▸ **ESERCIZIO 1**: Indica se ciascuna affermazione concorda con il brano sul libro del giardino, rispondendo sì o no e citando alla lettera le parole del brano che lo stabiliscono: (a) Chi scrive legge il libro nei giorni subito dopo averlo aperto. (b) Sul tavolo di cucina c'è un bicchiere con della menta selvatica. (c) Nel luogo in cui vive chi scrive ci sono dei castagni.
▸ **ESERCIZIO 2**: Prosegui il brano sul libro del giardino, riprendendo dopo la sua ultima frase.

▸ **TESTO**:
-=-=-=-=-

Lo apro e per prima cosa lo annuso. L’odore è quello dei sussidiari nuovi. La carta è liscia, i caratteri equilibrati, le fotografie sincere. Leggo le prime frasi delle due Premesse, pilucco qua e là tra le pagine. È lui, è quello che stavo/stavamo cercando. Io e il mio giardino.
I giorni passano. Non leggo, aspetto di compiere il rituale. Le cose belle, le più desiderate, le associo a momenti particolari. A questo libro è legato un grande cambiamento nella mia vita, che avrà luogo tra qualche settimana.

Sul tavolo di cucina coperto da una cerata giallina — un mazzolino di menta selvatica in un bicchiere — finalmente consumo la mia festa: apro il forziere. Sapevo che avrei trovato un tesoro, ma non di questa qualità. Il Giardino come spazio interiore risplende di riflessioni e di spunti. E, come scoprirò in un secondo tempo, è anche un saggio molto “saggio”, della saggezza semplice e solida dei castagni che popolano il luogo in cui vivo.

-=-=-=-=-

▸ **DATI MEMORIZZATI**:
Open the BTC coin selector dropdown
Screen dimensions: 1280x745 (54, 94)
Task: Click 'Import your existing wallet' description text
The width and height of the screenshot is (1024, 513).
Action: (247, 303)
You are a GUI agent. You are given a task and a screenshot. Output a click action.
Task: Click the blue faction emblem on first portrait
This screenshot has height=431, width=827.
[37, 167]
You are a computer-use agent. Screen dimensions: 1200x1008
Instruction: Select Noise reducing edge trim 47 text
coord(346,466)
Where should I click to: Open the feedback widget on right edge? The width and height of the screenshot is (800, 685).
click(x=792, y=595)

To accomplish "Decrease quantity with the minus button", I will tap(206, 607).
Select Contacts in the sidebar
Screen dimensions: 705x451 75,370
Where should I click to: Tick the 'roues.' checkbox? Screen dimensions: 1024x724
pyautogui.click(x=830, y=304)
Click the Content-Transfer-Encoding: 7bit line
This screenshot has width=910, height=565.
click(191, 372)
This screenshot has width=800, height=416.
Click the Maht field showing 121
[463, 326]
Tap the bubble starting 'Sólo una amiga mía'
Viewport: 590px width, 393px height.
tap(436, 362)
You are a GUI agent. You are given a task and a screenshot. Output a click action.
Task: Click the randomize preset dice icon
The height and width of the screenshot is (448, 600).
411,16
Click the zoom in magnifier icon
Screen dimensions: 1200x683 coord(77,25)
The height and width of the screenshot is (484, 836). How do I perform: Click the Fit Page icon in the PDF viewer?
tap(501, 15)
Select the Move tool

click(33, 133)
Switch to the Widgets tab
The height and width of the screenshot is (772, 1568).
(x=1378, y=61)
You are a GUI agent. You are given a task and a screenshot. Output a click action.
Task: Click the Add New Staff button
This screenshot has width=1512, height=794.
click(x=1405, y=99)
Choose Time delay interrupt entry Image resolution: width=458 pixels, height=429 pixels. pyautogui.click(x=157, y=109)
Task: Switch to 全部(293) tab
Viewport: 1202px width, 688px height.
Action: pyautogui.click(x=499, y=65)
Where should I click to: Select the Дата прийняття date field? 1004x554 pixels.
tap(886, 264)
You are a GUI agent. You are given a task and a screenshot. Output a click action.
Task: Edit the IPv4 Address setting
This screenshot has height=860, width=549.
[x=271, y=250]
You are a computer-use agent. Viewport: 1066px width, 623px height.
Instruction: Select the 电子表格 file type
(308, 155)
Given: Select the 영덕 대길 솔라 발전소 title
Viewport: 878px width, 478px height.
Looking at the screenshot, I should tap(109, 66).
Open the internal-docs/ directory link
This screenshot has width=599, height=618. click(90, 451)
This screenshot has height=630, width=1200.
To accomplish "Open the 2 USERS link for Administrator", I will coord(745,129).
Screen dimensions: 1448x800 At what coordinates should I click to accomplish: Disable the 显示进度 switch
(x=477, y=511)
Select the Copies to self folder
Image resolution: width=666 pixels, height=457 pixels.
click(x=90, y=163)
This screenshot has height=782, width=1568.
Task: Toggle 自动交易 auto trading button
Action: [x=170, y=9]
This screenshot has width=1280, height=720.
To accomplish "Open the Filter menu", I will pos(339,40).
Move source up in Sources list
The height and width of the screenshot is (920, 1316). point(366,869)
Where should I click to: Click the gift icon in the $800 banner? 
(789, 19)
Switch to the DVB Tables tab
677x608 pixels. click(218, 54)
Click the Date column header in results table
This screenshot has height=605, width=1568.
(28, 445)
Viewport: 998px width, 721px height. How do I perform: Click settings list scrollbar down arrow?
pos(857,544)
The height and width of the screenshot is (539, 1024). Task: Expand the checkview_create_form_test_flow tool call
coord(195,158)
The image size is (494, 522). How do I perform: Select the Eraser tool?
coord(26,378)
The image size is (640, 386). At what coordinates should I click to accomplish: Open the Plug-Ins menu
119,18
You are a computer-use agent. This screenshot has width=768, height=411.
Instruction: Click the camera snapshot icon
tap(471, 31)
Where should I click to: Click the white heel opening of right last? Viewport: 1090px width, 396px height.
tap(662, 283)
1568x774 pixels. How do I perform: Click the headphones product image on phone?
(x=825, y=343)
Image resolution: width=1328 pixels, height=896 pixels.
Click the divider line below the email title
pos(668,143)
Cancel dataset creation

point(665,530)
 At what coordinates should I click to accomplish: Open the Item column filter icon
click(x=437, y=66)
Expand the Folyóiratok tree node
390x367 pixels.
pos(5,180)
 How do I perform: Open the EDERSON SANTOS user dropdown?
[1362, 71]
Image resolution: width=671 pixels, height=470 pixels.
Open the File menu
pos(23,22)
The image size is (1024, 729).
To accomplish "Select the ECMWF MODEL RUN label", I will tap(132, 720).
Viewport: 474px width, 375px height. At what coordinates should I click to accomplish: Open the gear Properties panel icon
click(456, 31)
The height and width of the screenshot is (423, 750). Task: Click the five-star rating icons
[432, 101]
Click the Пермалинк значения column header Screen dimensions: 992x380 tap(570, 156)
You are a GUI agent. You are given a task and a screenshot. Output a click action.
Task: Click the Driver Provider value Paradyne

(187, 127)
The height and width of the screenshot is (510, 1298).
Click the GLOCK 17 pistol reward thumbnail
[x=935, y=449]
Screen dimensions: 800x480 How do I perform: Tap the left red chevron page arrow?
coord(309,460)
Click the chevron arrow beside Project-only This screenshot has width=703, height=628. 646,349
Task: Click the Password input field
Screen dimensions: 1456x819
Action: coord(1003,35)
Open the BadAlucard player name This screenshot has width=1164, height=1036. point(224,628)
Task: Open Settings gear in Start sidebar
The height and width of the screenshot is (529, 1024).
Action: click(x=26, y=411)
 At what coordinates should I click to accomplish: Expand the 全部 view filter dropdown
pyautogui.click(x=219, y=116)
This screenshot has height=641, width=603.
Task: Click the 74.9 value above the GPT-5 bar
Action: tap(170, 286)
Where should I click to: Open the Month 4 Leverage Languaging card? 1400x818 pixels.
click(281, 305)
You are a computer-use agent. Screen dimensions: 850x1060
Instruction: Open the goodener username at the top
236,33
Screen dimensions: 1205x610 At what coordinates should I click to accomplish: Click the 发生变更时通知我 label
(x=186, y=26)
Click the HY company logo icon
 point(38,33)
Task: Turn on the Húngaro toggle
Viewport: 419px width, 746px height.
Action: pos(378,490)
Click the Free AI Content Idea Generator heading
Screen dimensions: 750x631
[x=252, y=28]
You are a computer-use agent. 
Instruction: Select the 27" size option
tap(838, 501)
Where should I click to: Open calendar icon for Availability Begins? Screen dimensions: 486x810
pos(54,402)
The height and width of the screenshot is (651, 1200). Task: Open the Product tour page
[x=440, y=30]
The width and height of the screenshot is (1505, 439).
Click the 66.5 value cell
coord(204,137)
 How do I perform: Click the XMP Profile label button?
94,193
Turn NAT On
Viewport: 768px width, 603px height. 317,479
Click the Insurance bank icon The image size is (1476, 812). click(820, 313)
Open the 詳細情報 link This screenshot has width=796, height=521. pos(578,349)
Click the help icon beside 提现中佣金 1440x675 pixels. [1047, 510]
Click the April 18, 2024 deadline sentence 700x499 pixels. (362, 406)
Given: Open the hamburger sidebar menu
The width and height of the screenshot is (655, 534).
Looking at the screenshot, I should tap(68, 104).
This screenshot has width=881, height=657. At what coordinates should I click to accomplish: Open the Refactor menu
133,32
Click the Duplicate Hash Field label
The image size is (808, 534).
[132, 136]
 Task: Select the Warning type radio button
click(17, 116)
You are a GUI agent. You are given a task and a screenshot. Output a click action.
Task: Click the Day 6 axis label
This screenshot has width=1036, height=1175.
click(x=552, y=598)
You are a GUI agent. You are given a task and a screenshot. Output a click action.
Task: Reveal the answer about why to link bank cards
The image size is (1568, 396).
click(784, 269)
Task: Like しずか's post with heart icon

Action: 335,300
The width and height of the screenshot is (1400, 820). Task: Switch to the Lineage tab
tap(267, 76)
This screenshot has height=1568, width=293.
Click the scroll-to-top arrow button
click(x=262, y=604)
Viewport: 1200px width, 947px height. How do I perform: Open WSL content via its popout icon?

-=-=-=-=-

▸ **RISPOSTA SCRITTA 1**:
(a) No: "I giorni passano. Non leggo, aspetto di compiere il rituale."
(b) Sì: "un mazzolino di menta selvatica in un bicchiere"
(c) Sì: "dei castagni che popolano il luogo in cui vivo"

▸ **RISPOSTA SCRITTA 2**:
Mi costringo a prendere carta e penna, e per alcuni giorni copio assorta le pagine che mi colpiscono di più, cioè quasi tutte.

Da architetto, terapeuta, giardiniera e semplice essere umano, Ruth Ammann mi sta guidando alla scoperta di territori solo apparentemente distanti. Parla di giardini reali, di giardini dell’anima, di simboli e archetipi. E perciò di mito e di fiabe. Racconta esperienze personali. Per un certo tipo di approccio mi ricorda la Clarissa Pinkola Estés di Donne che corrono coi lupi. Però il suo alveo culturale è un altro. Dalla lettura del suo bellissimo testo (a tutte le ore del giorno e talvolta anche della notte) scaturiscono nuovi pensieri.

Capisco che uno dei cuori del libro è per me il tema delle “immagini interiori”. Pulsa in modo irregolare finché dura il racconto, ma la sua potenza è tale da farmi fare un balzo in avanti nella comprensione del mio “giardino”.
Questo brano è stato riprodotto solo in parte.